While we’d all love to be happy all the time, we know that we need the contrast of darker times to truly appreciate the light. Because think about it — would you even be able to label that you’re feeling ‘happy’ if you didn’t know what it felt like to be not that way — in other words, unhappy?
In saying that, however, new findings developed by researchers at the University of California, Berkeley has found that there is in fact a way to train the brain to increase your happiness levels — and it involves a four-step approach.
Called ‘HEAL’, the framework allows you to learn new ways of activating your feelings of engagement in a positive experience. Essentially, the research found that despite the belief that people are either born optimistic or not, it is possible to help strengthen people’s ability to get the most out of positive experiences through training.
“The idea behind the psychological resources model is that by learning to engage in a positive experience, you develop a greater sense of resilience and self-worth,” reads an article on the ‘HEAL’ framework on Psychology Today. “These feelings help to create an ‘upward spiral’ in which good times build on themselves, further enhancing your happiness.”
“Just an importantly, even when ‘external supports and familiar activities are less available’, such as those restrictions in effect during the COVID pandemic, you are left internally with whatever psychological resources you’ve managed to acquire.”
This means that even when you have less opportunities to do things that make you happy, the ‘HEAL’ framework will have prepared you internally for a greater sense of resilience and self-worth during this time.
So, how does ‘HEAL’, which stands for Have, Enrich, Absorb and Link, work?
#1 Have an Enjoyable Experience
“You can do this by actually going through the experience or by mentally conjuring it up such as thinking about someone who cares about you,” writes Psychology Today.
#2 Enrich the Experience
Then, to enrich the experience as much as possible, you’ll want to keep it active in your consciousness by staying with it and reliving the parts that feel good. It’ll help to close your eyes or sit in a relaxed posture while doing this.
Other ways to enrich the experience are to “increase the novelty of it so that it sticks out more in your mind – this might include having a ‘new’ thought, such as noticing that someone cares about you” and to “heighten the personal relevance of the experience by delving into your feelings about it.”
#3 Absorb the Experience
Next, you’ll want to do three things to help absorb the experience. “Make a deliberate effort to internalise it”, “turn attention inward to your emotional state” and “highlight the reward value of the experience”.
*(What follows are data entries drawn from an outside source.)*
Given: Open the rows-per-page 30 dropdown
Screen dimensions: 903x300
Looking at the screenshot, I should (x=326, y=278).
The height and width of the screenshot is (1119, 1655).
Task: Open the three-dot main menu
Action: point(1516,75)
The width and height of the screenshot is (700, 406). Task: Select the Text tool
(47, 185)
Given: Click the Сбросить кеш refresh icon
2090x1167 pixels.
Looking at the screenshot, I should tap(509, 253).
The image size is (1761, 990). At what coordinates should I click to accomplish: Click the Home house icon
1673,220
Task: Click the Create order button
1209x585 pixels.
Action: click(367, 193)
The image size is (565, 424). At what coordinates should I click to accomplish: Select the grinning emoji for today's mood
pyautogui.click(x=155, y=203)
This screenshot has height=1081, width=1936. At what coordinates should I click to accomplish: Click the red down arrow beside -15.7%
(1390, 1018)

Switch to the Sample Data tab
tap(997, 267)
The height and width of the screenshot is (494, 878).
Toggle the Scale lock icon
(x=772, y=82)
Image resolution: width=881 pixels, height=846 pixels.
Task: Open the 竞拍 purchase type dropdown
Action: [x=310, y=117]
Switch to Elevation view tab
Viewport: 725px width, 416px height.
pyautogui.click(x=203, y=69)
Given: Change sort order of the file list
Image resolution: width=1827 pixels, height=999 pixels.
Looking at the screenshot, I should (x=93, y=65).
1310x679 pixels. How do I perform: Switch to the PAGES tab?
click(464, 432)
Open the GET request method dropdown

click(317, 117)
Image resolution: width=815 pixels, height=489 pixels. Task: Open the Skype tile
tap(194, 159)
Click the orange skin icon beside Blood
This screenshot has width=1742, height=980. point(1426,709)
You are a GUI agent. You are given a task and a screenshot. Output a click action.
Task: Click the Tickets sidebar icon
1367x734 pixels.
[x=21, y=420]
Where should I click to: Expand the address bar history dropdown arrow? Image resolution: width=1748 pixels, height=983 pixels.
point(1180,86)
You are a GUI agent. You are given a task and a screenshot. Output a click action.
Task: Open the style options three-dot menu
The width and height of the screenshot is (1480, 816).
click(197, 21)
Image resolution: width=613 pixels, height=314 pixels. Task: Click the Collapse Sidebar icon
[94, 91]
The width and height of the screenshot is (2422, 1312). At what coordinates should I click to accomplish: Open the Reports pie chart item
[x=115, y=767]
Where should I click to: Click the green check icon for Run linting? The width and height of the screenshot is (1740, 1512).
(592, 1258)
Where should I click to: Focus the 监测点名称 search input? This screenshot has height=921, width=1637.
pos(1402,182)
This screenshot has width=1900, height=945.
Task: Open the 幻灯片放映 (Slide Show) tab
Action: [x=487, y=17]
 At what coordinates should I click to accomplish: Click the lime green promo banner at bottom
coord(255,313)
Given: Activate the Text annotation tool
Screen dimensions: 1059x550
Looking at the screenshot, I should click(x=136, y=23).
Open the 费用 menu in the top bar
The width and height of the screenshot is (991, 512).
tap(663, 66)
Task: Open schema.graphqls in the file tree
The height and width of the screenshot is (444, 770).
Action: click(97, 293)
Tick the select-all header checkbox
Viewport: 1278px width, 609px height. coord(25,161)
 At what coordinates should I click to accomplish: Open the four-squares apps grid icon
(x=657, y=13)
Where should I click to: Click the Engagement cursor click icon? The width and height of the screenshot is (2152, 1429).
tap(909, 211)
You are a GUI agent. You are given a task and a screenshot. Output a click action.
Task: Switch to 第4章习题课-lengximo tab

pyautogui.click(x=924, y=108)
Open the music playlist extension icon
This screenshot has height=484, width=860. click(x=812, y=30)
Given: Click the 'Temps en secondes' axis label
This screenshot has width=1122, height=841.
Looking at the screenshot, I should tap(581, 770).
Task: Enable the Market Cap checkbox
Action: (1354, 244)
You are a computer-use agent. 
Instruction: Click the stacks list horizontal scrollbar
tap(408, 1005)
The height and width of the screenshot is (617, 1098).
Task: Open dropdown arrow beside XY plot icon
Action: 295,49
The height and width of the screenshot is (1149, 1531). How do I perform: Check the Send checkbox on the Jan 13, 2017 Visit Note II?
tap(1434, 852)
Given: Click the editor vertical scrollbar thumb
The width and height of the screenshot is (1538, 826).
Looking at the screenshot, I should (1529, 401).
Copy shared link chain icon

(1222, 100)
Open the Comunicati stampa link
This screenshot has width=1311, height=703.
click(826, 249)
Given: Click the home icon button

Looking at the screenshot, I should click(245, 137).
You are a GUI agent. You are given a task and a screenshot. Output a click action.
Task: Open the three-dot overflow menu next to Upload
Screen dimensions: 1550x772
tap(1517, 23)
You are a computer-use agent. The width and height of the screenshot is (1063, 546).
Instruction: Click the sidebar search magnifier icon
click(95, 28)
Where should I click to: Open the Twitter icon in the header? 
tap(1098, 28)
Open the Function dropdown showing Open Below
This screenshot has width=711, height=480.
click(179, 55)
#4 Link Positive and Negative Material
And finally, you’ll want to focus on something positive even when you’re aware of negative material in the background, which should ultimately drown out the negative.
While the method isn’t a magical cure-all for getting us out of difficult times, if there’s one thing to take-away from it, it’s the importance of ‘savouring’ positive experiences. And, when you put the method to work, it’s understanding which steps along the way you stop at.
“Fulfillment may not come naturally to you, but by letting the enjoyable experiences change you at a deeper level, those good times can become both more frequent and more long-lasting,” the article reads.